Maybe the least strong feature of Sandford's writing is the depth with which he represents his characters. Yet by reading the series in order, this isn't as much as a problem as it would be for a standalone work. From book to book, characters, especially Lucas, become more familiar as they develop and progress. For this reason and others I strongly recommend these books be read in sequence.
Still, this book, more than Silent Prey, works on its own. While I give it the highest rating, five stars, as part of the series, by itself it's still worth four.
My beef with the book was his treatment of the man in the wheelchair and the teacher at the vocational school. Davenport and a Milwaulkee cop enter the home of the wheelchair man, and he admits to producing the child porn magazine, and sending it to a printing teacher at the vocational school.
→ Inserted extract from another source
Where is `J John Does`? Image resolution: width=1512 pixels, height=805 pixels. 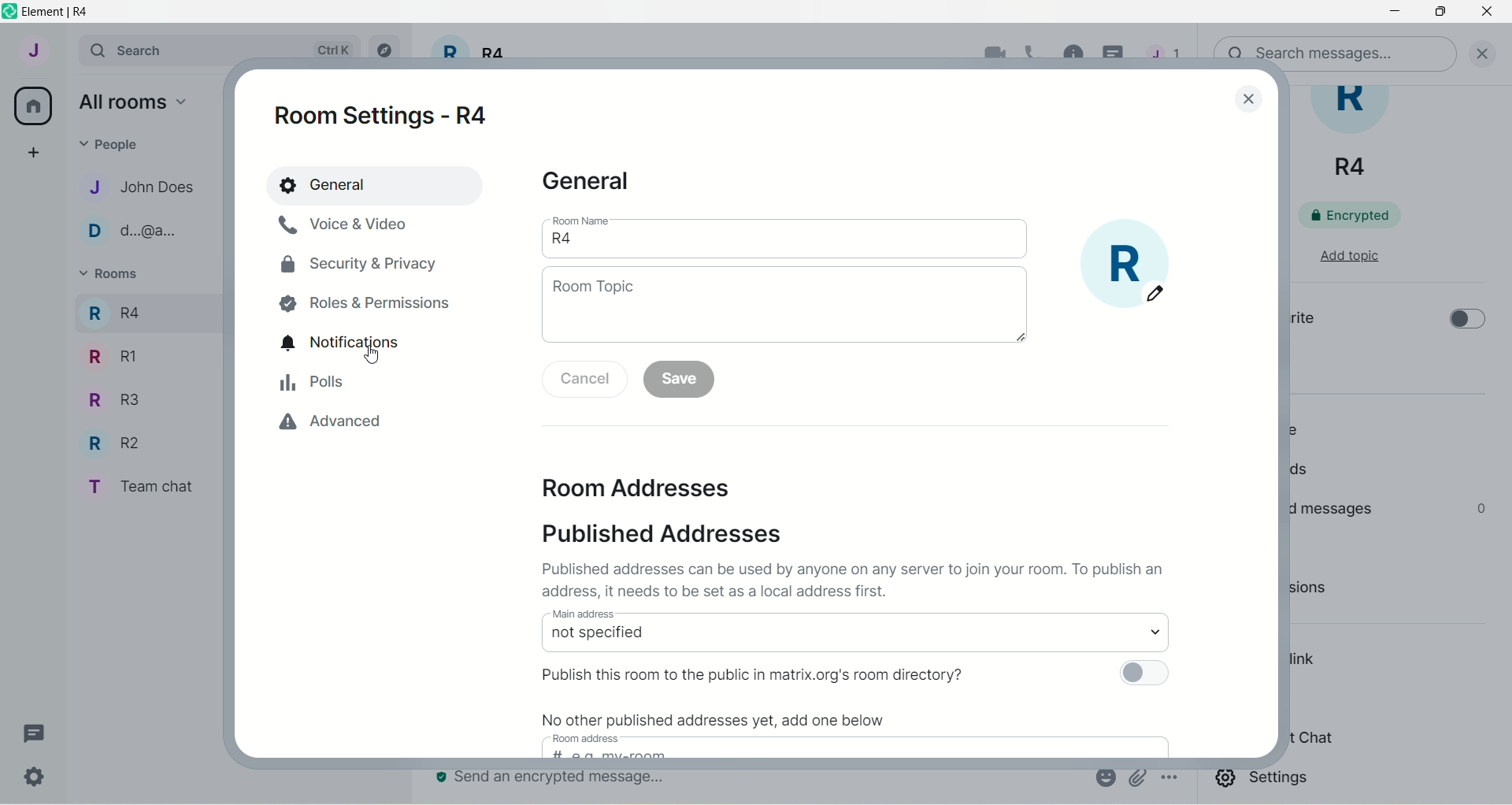 J John Does is located at coordinates (127, 187).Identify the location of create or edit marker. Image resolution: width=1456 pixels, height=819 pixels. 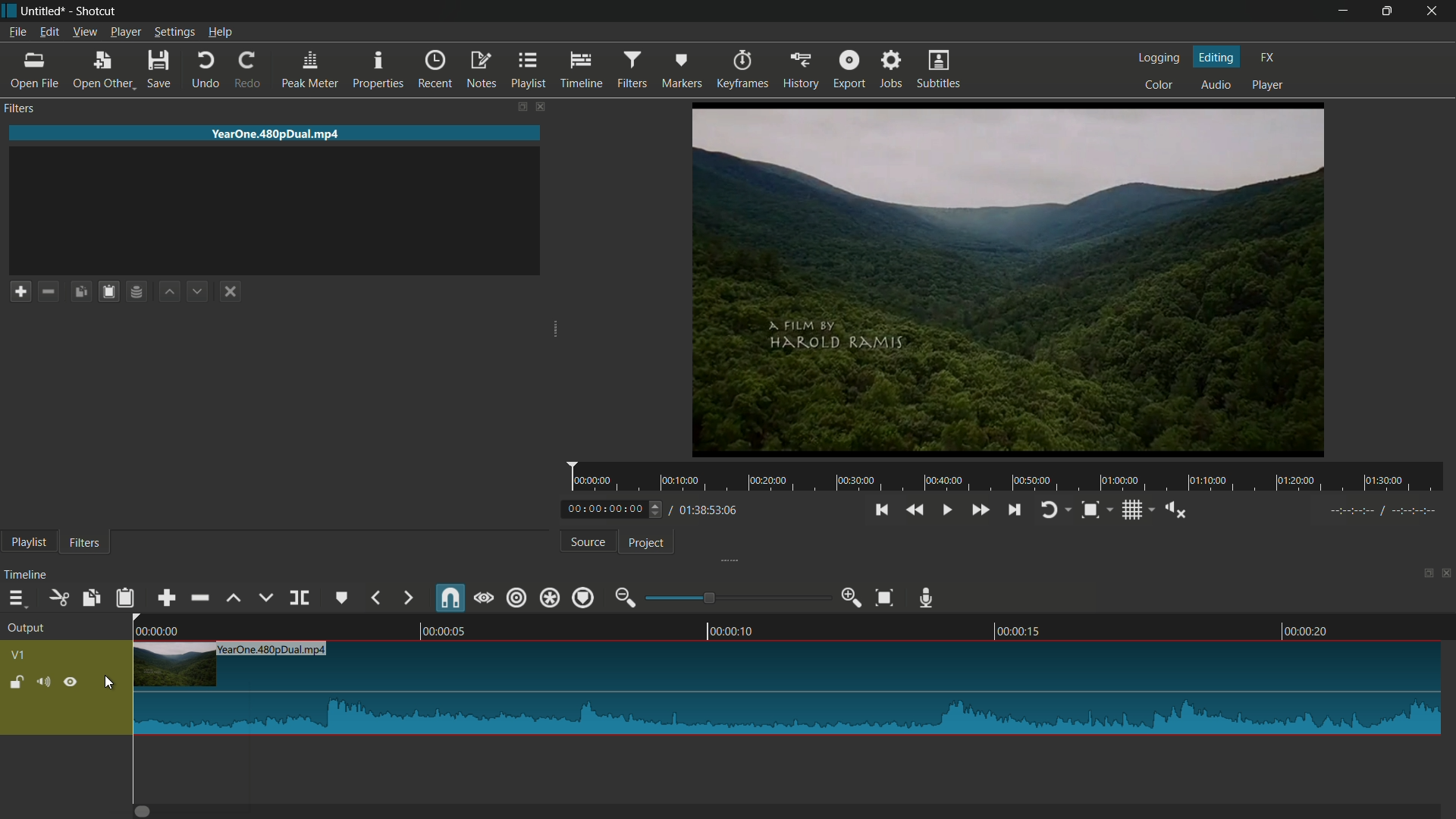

He then shows them a closet stacked full of each issue he's produced. Where I'm from (a few hours drive from wisconsin), that is a serious felonly, with serious penalties, and the cops would jack the jail up and throw these guys underneath it in real life. Sanford portrays the cops as semi-tolerant of this activity, similiar to the way a cop may question a prostitute, and threaten to take her in, but really doesn't want to because it's not that major a crime. That doesn't seem true to life at all. In most or all areas of the US, mere posession of child porn is very serious, and manufacture and distribution is treated even more harshly. These guys would have been charged with several felony counts right away.